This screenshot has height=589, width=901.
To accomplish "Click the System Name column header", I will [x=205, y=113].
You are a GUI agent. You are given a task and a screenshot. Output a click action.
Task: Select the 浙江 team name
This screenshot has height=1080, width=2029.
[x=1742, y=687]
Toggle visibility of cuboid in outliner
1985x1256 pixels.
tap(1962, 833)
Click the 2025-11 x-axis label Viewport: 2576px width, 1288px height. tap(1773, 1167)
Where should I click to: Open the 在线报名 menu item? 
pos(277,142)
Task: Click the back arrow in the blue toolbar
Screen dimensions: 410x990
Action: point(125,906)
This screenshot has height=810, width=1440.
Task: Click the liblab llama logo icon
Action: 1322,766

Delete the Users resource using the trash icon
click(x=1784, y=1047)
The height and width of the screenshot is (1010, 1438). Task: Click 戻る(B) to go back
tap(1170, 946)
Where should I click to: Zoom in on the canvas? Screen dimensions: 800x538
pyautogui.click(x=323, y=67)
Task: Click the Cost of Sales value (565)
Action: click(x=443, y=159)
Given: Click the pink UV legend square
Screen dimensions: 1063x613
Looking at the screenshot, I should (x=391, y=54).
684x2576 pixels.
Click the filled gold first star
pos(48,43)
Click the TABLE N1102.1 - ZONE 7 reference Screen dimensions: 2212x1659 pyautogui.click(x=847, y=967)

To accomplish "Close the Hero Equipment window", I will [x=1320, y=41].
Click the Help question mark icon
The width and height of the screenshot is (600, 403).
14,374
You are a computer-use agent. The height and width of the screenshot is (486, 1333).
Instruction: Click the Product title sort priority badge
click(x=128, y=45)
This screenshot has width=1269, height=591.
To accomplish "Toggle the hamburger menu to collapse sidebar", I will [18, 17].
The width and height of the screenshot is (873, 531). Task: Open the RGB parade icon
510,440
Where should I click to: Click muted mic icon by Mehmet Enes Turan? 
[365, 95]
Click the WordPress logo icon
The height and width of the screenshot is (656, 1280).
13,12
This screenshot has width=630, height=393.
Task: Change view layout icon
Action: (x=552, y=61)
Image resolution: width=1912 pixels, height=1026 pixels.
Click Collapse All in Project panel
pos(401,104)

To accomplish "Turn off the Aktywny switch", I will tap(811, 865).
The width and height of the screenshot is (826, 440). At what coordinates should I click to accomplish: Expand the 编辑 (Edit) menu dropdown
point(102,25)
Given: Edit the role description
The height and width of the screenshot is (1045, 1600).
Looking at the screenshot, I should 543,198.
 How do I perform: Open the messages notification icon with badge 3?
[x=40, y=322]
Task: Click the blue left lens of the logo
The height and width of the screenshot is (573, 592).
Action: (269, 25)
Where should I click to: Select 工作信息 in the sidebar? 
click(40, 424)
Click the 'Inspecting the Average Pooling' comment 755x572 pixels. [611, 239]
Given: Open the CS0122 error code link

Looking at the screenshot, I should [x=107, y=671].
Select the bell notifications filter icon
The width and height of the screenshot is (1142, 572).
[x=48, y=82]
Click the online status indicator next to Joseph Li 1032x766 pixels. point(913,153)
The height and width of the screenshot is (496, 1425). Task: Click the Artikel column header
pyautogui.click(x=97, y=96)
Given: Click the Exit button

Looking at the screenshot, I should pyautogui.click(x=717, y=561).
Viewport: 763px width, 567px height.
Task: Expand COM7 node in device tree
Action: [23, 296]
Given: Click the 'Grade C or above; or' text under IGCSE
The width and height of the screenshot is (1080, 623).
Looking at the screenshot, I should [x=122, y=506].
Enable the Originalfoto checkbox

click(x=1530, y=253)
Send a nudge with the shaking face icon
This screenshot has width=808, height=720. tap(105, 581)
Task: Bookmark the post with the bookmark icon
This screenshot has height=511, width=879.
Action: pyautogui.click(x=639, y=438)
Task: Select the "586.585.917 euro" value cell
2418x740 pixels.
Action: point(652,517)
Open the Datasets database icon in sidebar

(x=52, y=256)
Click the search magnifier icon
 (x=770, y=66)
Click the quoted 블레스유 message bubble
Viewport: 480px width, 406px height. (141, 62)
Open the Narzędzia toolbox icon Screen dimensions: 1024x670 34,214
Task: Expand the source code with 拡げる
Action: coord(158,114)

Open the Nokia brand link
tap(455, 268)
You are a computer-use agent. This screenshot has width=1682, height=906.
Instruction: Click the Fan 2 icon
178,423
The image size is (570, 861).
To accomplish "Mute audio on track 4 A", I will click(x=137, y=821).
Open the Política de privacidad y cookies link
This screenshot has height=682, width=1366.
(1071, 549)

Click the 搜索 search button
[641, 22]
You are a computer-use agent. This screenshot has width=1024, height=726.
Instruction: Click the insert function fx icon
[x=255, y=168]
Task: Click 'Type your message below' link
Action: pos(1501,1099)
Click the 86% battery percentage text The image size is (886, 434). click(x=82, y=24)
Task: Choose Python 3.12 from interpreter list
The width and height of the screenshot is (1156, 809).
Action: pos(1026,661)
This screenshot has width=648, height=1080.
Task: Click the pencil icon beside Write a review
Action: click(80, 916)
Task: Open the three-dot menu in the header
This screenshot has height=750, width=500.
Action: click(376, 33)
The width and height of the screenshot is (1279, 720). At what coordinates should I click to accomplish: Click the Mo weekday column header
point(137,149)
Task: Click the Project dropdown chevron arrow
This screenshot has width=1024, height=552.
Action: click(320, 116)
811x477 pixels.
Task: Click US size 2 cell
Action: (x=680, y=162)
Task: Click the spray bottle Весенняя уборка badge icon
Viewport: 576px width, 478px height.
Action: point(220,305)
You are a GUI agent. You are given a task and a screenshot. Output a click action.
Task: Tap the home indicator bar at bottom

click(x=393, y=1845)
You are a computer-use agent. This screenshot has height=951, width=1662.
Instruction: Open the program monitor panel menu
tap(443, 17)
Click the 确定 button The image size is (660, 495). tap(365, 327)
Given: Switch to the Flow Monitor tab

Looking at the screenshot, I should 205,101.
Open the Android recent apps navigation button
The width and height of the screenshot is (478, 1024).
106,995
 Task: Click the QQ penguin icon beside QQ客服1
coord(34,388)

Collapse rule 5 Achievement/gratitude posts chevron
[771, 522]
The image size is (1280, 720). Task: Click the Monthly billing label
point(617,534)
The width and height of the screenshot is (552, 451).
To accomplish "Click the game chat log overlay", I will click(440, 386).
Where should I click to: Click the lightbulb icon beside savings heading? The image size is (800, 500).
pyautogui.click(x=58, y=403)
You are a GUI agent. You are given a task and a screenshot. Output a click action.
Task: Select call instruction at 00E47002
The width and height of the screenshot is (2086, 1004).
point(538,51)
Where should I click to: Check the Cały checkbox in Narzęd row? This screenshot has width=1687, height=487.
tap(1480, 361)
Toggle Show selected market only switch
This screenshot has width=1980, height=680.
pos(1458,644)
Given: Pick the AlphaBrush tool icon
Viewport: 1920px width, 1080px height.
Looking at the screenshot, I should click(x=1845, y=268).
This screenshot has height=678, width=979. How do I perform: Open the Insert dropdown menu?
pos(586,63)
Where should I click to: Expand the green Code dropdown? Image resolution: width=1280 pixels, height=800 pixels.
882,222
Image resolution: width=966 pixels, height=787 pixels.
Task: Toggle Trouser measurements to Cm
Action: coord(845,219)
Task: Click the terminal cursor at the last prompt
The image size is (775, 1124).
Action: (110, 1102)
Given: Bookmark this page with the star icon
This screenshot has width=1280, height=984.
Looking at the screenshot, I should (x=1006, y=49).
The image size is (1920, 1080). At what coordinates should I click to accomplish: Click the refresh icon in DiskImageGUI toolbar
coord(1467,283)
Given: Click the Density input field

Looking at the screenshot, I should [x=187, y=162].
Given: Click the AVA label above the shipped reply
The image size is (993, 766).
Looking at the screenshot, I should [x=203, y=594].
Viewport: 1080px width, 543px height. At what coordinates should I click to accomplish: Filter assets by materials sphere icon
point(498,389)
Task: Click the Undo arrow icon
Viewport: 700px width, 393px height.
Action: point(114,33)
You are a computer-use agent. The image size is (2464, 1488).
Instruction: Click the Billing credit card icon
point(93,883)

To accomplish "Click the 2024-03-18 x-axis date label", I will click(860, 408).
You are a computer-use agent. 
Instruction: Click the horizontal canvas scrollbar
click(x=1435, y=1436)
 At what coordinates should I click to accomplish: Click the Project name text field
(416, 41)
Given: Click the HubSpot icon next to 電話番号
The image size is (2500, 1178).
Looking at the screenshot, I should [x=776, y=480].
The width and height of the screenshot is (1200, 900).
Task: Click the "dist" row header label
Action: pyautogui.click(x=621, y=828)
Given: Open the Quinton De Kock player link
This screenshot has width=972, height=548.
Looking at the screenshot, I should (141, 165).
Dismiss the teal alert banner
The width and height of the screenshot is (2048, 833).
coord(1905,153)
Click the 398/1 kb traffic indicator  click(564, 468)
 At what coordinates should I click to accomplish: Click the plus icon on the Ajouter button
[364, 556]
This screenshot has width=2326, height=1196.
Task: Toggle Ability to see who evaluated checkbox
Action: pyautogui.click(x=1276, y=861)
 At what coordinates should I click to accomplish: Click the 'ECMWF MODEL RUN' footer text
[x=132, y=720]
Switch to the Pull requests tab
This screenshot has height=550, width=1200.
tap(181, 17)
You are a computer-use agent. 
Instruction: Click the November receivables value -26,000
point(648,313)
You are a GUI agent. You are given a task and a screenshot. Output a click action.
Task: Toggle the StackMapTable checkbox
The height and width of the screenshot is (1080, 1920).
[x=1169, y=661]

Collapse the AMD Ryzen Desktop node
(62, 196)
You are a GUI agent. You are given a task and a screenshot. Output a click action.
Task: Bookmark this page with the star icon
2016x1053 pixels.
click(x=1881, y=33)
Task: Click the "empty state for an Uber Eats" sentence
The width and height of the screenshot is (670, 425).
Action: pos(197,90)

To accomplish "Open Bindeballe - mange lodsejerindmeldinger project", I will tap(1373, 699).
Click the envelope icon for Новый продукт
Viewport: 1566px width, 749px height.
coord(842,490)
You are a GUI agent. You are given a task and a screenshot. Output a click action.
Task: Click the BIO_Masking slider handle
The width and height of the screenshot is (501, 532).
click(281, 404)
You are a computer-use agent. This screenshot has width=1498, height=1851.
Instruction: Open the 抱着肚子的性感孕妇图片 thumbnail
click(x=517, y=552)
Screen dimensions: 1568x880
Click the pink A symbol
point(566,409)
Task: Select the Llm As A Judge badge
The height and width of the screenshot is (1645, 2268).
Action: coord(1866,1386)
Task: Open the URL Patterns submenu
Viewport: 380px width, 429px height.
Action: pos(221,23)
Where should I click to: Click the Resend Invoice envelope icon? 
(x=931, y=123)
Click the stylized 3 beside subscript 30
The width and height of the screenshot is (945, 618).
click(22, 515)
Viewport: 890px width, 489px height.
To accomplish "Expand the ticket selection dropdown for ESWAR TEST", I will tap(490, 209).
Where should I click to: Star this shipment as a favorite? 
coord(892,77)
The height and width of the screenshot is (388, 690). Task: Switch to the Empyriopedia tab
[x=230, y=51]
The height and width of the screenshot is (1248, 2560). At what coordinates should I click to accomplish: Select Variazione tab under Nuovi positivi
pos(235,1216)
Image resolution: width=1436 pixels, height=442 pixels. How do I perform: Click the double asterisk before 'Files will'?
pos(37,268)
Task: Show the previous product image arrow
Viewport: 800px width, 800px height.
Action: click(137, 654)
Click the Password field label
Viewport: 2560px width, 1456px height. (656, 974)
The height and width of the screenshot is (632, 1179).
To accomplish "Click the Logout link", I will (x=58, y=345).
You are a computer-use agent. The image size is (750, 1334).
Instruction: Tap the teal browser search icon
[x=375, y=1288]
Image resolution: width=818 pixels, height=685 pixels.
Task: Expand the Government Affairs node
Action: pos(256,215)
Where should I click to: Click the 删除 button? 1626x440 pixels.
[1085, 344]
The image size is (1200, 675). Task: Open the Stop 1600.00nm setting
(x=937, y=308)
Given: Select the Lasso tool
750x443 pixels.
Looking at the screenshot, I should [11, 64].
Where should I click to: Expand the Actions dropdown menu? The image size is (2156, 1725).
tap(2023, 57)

---*---

▶ _Task objective_
Reproduce the items word for word, from the first line through the line with "tap(1170, 946)", including both of those lines.

▶ _Reply_
This screenshot has height=589, width=901.
To accomplish "Click the System Name column header", I will [x=205, y=113].
You are a GUI agent. You are given a task and a screenshot. Output a click action.
Task: Select the 浙江 team name
This screenshot has height=1080, width=2029.
[x=1742, y=687]
Toggle visibility of cuboid in outliner
1985x1256 pixels.
tap(1962, 833)
Click the 2025-11 x-axis label Viewport: 2576px width, 1288px height. tap(1773, 1167)
Where should I click to: Open the 在线报名 menu item? 
pos(277,142)
Task: Click the back arrow in the blue toolbar
Screen dimensions: 410x990
Action: point(125,906)
This screenshot has height=810, width=1440.
Task: Click the liblab llama logo icon
Action: 1322,766

Delete the Users resource using the trash icon
click(x=1784, y=1047)
The height and width of the screenshot is (1010, 1438). Task: Click 戻る(B) to go back
tap(1170, 946)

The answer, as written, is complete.